Start of Available data

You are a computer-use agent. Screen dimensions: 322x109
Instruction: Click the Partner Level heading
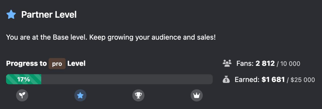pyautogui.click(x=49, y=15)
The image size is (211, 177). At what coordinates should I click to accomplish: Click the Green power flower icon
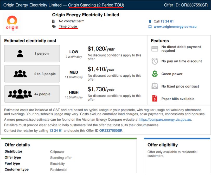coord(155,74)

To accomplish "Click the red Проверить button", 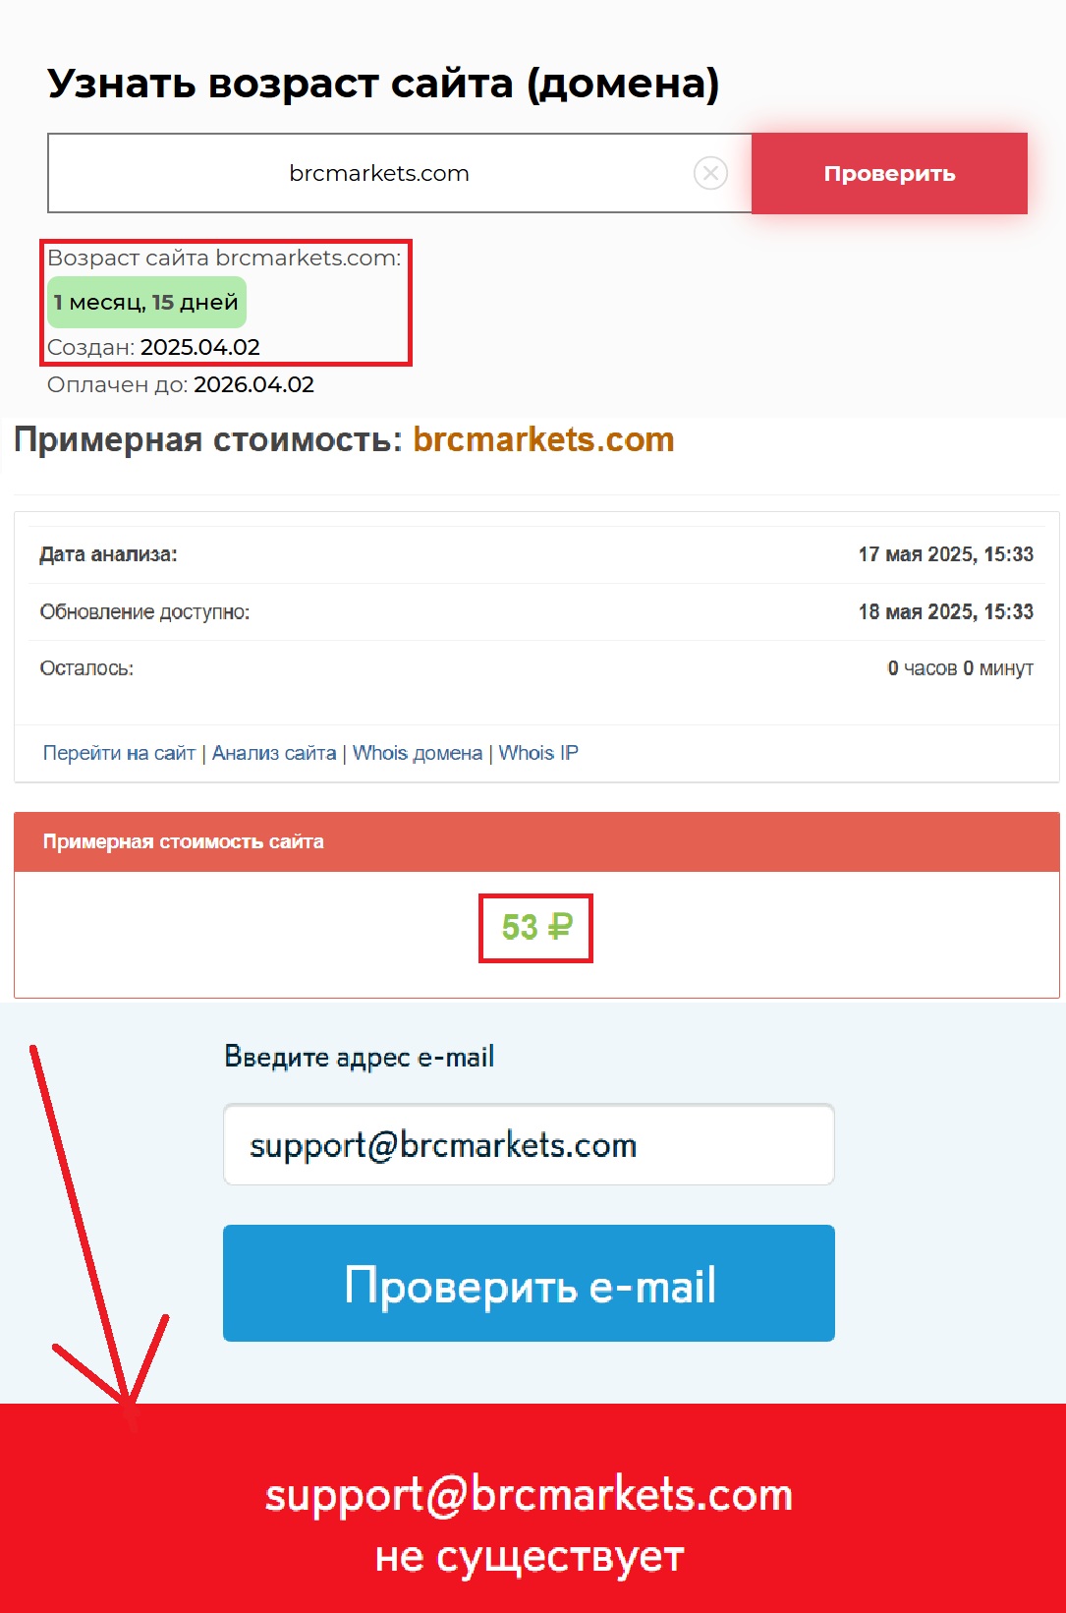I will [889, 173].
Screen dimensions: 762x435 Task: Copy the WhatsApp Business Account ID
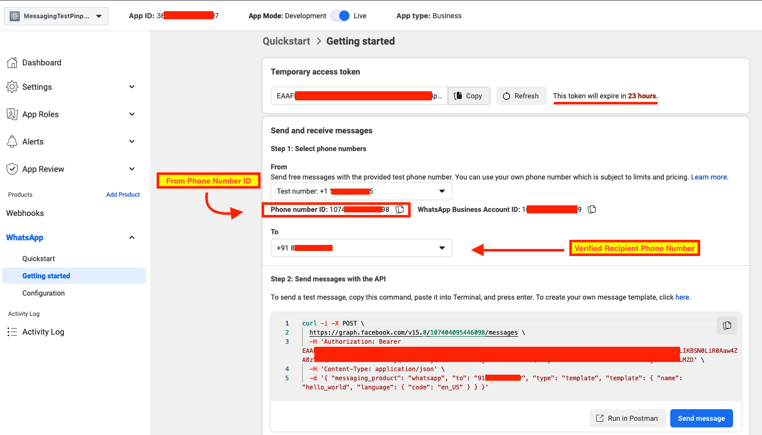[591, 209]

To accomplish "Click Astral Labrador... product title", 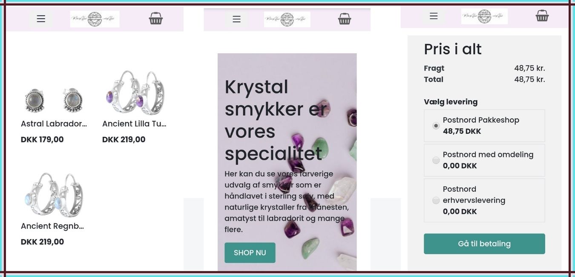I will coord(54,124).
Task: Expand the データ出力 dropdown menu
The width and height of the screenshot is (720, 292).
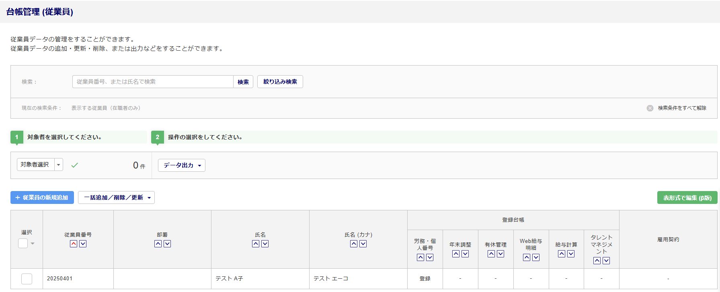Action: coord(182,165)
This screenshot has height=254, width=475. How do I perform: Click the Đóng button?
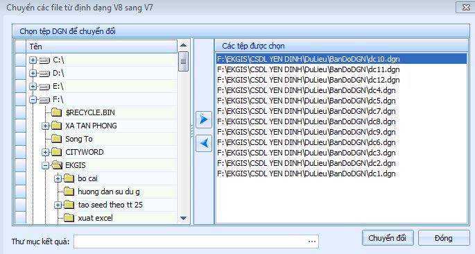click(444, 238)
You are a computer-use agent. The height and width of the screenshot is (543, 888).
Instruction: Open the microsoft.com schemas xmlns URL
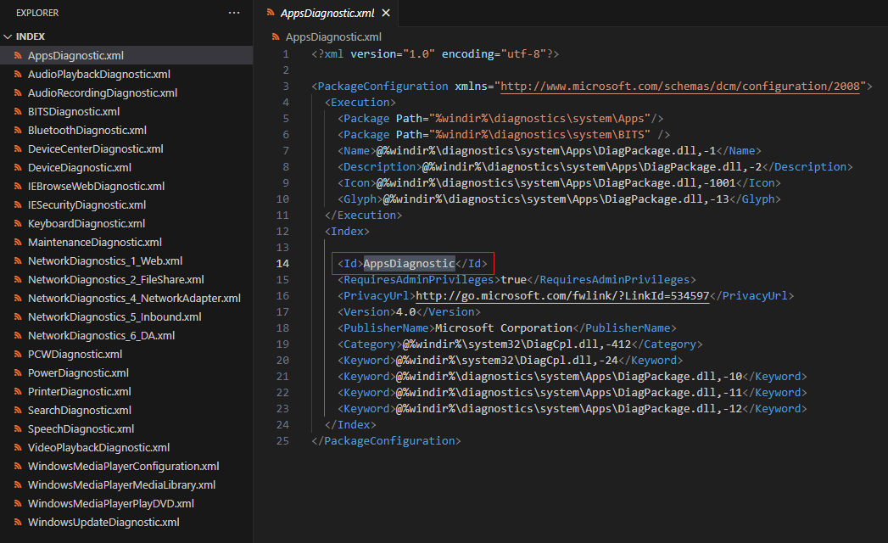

End of Available data

## Exercise brief
With "agent" as the string to match, show every line of the entries above that has it.

## Answer box
You are a computer-use agent. Screen dimensions: 322x109
You are a computer-use agent. The height and width of the screenshot is (543, 888).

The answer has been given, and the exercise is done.